A transmissão é um elemento primordial no caso do commuting. Para além do seu percurso, que vai condicionar em parte a escolha da mudança de velocidades, deverá privilegiar componentes fiáveis e robustos, especialmente se pretende utilizar a sua bicicleta durante os meses de inverno, em que a humidade, a chuva e as projeções desgastam muito mais o material.

Todos os casos são aqui possíveis. O monoplato oferece a vantagem da simplicidade, mas proporcionará necessariamente uma progressividade nas relações e uma polivalência menores do que o duplo plato.
O cubo com velocidades integradas (de 2 a 11 velocidades consoante os modelos) é uma solução ideal para percursos razoavelmente acidentados, pois é simples e muito confortável de utilizar. Permitindo as mudanças de velocidade com a bicicleta parada, quase não necessita de manutenção. E combinado com uma transmissão por correia em vez de corrente, garante um silêncio e um prazer de utilização absolutos, eliminando qualquer risco de prender as calças na corrente e/ou de se sujar com óleo.

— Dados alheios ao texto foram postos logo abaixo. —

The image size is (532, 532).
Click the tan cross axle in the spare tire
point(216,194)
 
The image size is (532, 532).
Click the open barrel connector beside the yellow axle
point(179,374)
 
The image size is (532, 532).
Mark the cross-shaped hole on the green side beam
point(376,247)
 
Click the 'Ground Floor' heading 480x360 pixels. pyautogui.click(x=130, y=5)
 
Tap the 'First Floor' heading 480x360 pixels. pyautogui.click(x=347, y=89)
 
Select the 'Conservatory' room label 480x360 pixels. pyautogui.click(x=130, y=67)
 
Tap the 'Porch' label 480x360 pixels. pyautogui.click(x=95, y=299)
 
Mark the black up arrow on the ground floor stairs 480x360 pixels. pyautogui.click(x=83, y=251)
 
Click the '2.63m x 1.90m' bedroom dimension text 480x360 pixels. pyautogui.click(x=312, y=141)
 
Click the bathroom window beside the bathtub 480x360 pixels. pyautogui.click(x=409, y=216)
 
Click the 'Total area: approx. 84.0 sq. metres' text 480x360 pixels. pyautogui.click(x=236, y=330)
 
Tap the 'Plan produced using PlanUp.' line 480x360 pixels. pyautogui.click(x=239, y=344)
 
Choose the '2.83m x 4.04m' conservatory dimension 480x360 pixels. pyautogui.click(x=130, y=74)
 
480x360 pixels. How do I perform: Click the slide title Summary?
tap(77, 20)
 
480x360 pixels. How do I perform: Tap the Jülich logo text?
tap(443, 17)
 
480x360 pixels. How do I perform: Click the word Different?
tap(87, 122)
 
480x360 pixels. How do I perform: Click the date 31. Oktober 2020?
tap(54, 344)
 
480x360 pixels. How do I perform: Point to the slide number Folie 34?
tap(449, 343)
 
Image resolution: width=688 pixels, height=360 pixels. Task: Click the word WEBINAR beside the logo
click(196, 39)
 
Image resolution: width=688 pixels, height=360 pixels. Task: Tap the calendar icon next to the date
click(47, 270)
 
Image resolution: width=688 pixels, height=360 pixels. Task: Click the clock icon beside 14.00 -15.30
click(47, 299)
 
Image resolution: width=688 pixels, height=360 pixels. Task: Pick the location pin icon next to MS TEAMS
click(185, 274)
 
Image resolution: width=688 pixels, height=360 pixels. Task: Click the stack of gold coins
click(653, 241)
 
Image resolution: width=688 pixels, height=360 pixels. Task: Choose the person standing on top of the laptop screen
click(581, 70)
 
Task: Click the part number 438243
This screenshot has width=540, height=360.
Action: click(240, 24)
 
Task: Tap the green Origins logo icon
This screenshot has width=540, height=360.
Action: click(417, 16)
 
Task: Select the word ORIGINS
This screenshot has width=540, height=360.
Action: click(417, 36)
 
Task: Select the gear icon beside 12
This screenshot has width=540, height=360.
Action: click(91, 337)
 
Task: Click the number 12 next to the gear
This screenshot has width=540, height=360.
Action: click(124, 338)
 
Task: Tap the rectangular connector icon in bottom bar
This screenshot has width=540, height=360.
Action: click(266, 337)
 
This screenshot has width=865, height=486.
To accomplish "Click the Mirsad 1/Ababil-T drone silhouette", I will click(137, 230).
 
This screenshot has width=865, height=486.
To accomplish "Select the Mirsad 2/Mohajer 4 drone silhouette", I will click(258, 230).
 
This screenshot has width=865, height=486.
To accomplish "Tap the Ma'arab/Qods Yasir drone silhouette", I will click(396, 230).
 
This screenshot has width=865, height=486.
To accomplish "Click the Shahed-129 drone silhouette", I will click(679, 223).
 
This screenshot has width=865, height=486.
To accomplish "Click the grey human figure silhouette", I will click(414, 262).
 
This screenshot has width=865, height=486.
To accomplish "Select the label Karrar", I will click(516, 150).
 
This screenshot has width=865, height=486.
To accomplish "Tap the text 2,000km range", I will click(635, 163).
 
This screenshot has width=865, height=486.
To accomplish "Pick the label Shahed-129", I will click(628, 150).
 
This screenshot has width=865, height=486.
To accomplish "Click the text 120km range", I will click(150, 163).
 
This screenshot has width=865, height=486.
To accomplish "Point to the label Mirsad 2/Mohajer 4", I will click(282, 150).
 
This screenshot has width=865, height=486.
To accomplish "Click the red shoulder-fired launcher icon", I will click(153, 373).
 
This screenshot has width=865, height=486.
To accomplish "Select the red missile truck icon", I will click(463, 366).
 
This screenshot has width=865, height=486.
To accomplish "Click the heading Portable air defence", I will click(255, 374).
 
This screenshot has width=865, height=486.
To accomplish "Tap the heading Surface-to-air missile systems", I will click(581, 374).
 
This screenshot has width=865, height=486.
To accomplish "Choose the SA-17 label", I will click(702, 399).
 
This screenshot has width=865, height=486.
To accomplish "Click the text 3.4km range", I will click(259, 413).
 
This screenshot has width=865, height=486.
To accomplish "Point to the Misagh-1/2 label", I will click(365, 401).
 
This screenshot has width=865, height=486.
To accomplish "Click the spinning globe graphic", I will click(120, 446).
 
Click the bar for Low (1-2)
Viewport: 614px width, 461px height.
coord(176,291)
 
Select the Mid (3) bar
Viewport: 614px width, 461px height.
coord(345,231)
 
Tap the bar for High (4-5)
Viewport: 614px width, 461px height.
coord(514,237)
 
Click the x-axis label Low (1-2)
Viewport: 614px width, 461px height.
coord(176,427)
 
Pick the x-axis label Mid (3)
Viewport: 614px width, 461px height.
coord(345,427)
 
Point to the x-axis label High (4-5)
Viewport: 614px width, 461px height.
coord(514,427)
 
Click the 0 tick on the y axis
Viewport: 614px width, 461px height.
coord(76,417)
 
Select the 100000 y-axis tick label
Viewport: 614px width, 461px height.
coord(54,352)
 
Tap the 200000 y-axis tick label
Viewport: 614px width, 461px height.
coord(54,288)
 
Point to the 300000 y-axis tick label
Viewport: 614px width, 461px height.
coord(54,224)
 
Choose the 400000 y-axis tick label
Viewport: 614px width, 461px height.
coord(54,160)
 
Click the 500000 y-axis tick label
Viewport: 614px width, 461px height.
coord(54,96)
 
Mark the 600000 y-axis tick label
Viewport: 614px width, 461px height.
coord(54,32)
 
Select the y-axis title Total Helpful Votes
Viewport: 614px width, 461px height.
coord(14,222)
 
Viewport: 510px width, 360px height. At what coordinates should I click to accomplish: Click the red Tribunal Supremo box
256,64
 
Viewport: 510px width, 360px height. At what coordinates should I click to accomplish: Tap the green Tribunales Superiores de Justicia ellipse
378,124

Importa notar que as correias só podem ser instaladas em quadros especificamente concebidos para tal.

Para a travagem, optará por travões de disco – sejam eles mecânicos ou hidráulicos – pois oferecem simplesmente a travagem mais eficaz em todas as condições. Os travões de disco mecânicos oferecem certamente um pouco menos de potência, mas são mais fáceis de regular e, sobretudo, de manter.